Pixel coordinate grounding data
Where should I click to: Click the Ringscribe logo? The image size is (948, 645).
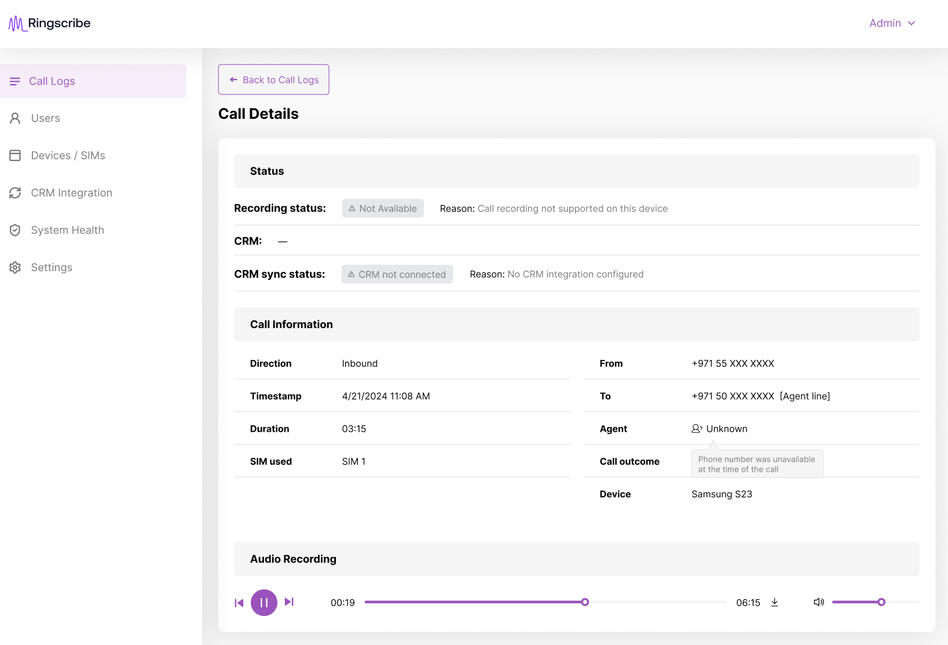(50, 24)
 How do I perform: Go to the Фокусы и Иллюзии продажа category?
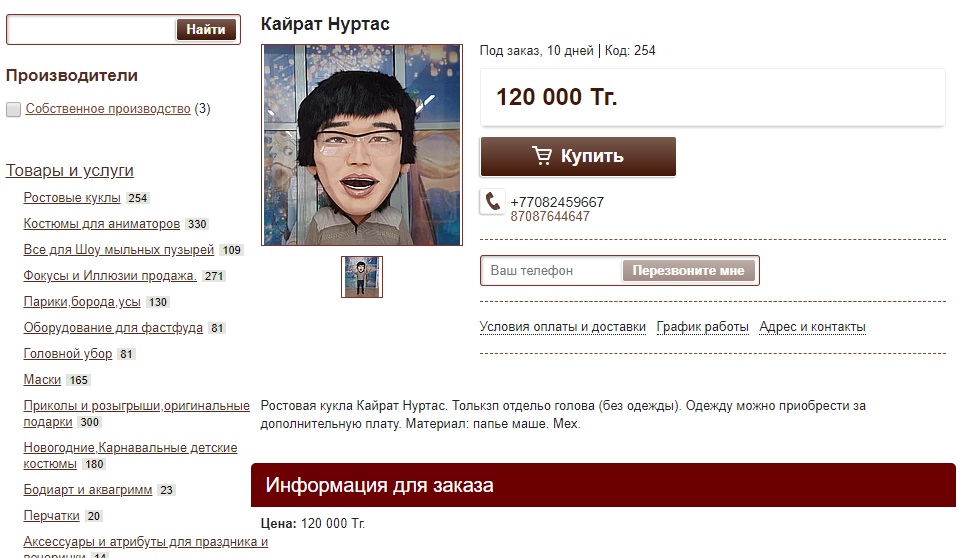110,275
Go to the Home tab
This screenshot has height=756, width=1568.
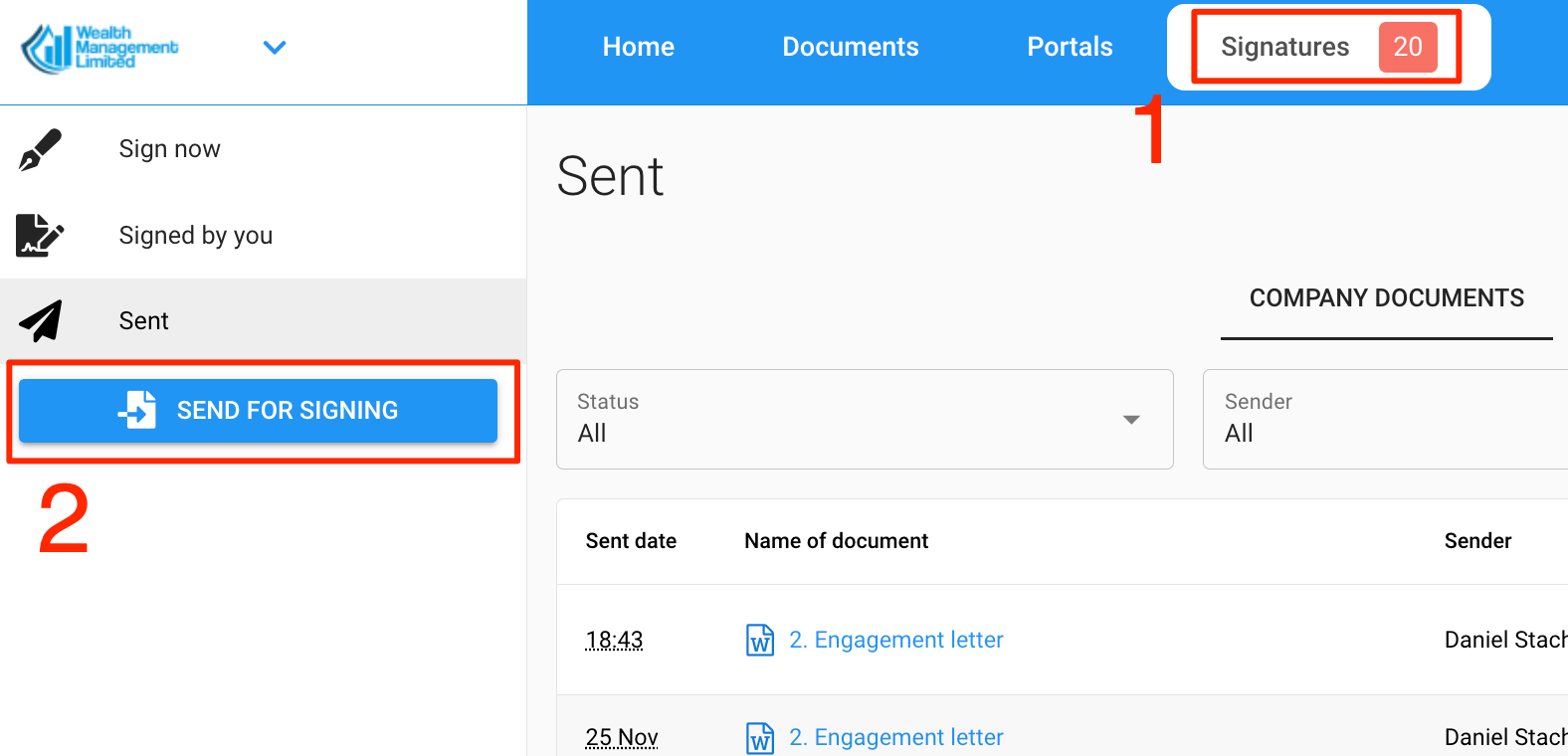pyautogui.click(x=638, y=47)
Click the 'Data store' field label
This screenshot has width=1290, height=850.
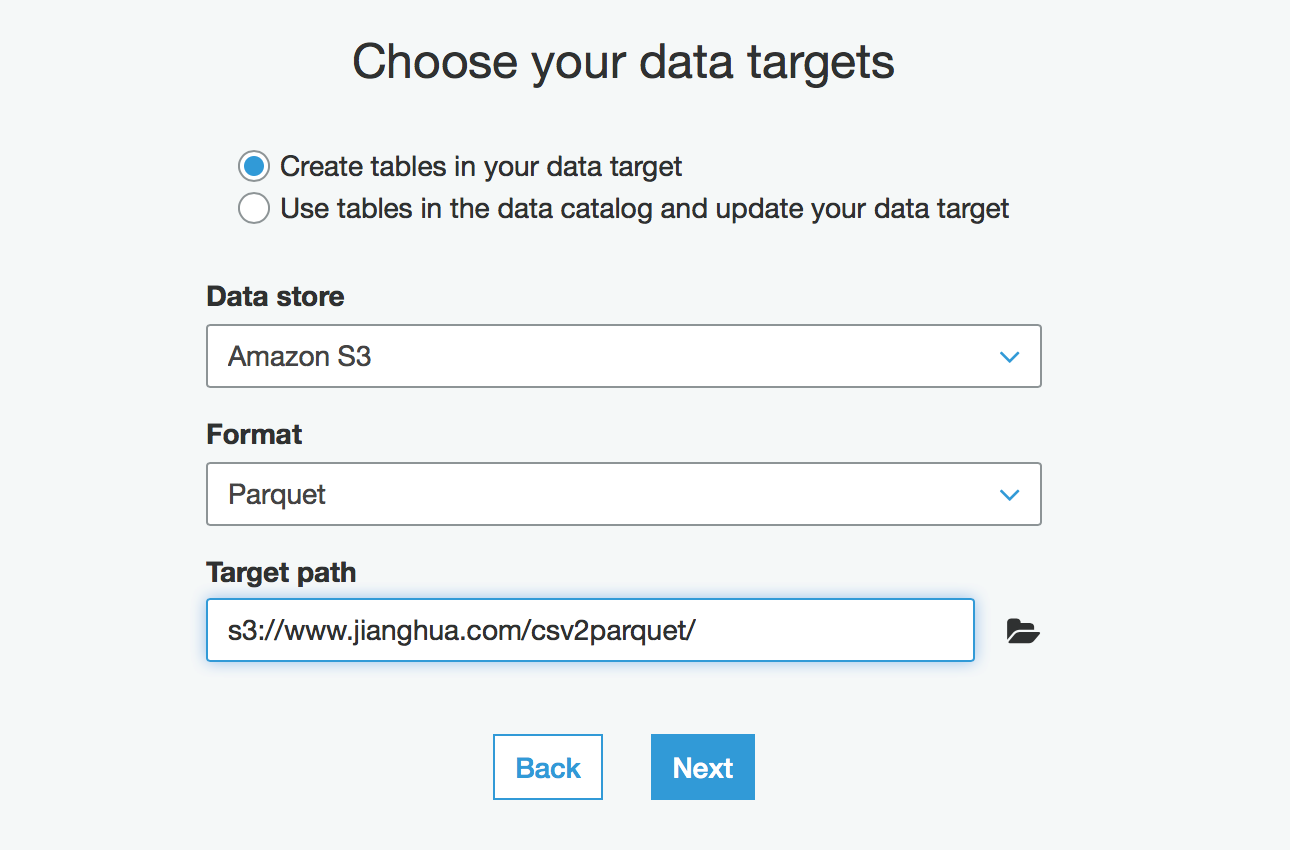(x=275, y=296)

* Problem statement:
Please transcribe exactly the lines from the one that contains "This screenshot has height=756, width=1568." through the closing line of the entries, with no pictures.

* Exercise answer:
This screenshot has height=756, width=1568.
pyautogui.click(x=638, y=47)
Click the 'Data store' field label
This screenshot has width=1290, height=850.
(x=275, y=296)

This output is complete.